In this notebook, we'll try to create a very simple approach to producing predictions for a bet.  The specific issue we're trying to solve is that the real casinos we'll be using to bet do not share an identifier for the players with TennisExplorer, the website we've used to scrape our historical data.  As such, we need to do name matching.  Below, we have an interface that provides a drop down for "exact substring matching." (enter two incomplete names, and the cell will display two drop down menus -- each consists of the list of names that contain each substring).

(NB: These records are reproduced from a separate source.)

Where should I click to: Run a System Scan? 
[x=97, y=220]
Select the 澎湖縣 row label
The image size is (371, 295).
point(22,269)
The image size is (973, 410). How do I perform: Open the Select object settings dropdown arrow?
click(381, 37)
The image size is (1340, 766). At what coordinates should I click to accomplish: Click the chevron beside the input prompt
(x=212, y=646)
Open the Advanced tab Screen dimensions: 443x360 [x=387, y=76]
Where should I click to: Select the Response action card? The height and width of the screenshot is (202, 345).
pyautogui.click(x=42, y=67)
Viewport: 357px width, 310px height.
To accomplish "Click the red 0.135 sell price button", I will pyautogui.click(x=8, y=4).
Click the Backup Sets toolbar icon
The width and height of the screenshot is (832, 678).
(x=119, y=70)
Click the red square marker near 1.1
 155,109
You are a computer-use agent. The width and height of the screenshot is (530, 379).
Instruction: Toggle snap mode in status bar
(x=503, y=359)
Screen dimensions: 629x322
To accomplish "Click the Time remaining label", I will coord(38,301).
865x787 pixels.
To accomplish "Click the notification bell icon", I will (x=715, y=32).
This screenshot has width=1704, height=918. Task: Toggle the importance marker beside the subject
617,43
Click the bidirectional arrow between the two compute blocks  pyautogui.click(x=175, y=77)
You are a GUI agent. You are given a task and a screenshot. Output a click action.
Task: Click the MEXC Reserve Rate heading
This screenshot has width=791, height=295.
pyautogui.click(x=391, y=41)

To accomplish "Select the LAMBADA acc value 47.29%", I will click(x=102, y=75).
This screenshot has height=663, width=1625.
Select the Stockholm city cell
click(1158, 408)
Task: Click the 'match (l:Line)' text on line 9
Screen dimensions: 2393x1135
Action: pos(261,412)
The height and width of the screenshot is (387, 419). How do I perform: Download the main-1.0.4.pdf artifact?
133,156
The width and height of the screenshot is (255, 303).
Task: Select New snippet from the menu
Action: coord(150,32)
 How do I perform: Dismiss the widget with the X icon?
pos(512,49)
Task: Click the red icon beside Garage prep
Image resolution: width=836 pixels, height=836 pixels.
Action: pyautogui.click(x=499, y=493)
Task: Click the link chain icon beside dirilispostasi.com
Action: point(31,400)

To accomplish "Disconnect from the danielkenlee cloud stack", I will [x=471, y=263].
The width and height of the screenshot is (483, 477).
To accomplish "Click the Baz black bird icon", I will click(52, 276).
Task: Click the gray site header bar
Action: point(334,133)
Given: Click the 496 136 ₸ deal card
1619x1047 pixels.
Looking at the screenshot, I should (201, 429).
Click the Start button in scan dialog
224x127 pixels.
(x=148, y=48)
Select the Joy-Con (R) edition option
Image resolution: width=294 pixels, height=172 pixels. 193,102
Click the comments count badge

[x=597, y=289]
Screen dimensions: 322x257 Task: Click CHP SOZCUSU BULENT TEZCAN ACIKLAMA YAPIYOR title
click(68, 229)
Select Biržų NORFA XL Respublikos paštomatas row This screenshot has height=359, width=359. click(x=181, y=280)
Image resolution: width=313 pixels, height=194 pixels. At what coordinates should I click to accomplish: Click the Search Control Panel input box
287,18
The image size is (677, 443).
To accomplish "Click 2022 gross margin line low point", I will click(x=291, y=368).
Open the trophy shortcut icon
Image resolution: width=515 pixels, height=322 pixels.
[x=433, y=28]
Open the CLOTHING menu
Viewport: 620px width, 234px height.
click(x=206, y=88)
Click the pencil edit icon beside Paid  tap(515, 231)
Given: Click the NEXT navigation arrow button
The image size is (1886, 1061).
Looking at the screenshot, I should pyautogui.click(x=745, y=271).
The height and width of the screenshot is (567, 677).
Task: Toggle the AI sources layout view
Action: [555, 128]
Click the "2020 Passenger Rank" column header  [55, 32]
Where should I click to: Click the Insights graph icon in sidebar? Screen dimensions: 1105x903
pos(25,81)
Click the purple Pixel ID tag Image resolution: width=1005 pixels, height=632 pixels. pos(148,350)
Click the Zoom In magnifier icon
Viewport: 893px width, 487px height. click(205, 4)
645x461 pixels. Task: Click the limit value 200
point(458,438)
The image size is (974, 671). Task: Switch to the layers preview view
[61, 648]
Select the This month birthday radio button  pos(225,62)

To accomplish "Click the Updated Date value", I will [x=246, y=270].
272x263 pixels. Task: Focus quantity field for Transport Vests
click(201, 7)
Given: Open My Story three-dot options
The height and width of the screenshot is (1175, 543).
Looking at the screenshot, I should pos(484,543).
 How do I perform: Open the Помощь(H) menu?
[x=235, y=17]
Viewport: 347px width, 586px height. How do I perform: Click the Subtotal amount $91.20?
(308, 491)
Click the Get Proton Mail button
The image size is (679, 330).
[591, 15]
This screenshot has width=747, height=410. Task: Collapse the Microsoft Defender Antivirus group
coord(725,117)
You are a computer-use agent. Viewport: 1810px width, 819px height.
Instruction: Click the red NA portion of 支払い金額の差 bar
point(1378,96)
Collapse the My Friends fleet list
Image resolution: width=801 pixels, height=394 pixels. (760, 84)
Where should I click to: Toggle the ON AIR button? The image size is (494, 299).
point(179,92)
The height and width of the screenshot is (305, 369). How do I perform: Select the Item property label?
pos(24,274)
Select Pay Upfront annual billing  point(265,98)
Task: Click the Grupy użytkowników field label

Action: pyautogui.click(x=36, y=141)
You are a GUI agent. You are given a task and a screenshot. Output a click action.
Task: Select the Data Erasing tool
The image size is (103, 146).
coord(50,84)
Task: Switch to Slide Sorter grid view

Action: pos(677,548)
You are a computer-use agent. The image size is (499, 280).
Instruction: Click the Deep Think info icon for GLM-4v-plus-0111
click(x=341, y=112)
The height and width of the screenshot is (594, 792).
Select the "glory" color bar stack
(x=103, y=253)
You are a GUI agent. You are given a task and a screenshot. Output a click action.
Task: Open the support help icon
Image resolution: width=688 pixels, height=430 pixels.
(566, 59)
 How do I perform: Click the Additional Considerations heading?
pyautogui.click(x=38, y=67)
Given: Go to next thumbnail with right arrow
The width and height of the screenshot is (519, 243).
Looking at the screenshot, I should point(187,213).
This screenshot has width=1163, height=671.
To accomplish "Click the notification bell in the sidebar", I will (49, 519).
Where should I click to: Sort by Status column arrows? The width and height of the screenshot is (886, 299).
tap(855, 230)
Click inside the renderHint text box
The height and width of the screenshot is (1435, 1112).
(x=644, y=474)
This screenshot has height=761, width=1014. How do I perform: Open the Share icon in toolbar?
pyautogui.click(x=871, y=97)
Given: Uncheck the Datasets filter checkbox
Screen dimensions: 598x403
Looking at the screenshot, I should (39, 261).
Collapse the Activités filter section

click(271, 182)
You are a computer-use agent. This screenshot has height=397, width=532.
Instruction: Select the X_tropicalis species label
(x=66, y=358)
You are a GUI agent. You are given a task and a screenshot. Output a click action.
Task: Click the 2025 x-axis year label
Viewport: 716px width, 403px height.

We also produce some useful plots and data about prospective bets.

In [1]:
from tennis_new.fetch.tennis_explorer.combiner import read_joined

jd = read_joined()

  if (yield from self.run_code(code, result)):


In [2]:
# TODO: Add these to the jd extraction in the first place?
# Adding a couple useful columns to jd
jd['match_score'] = \
    jd['p1_set1'].fillna('').astype(str) + '-' + jd['p2_set1'].fillna('').astype(str) + ',' + \
    jd['p1_set2'].fillna('').astype(str) + '-' + jd['p2_set2'].fillna('').astype(str) + ',' + \
    jd['p1_set3'].fillna('').astype(str) + '-' + jd['p2_set3'].fillna('').astype(str) + ',' + \
    jd['p1_set4'].fillna('').astype(str) + '-' + jd['p2_set4'].fillna('').astype(str) + ',' + \
    jd['p1_set5'].fillna('').astype(str) + '-' + jd['p2_set5'].fillna('').astype(str)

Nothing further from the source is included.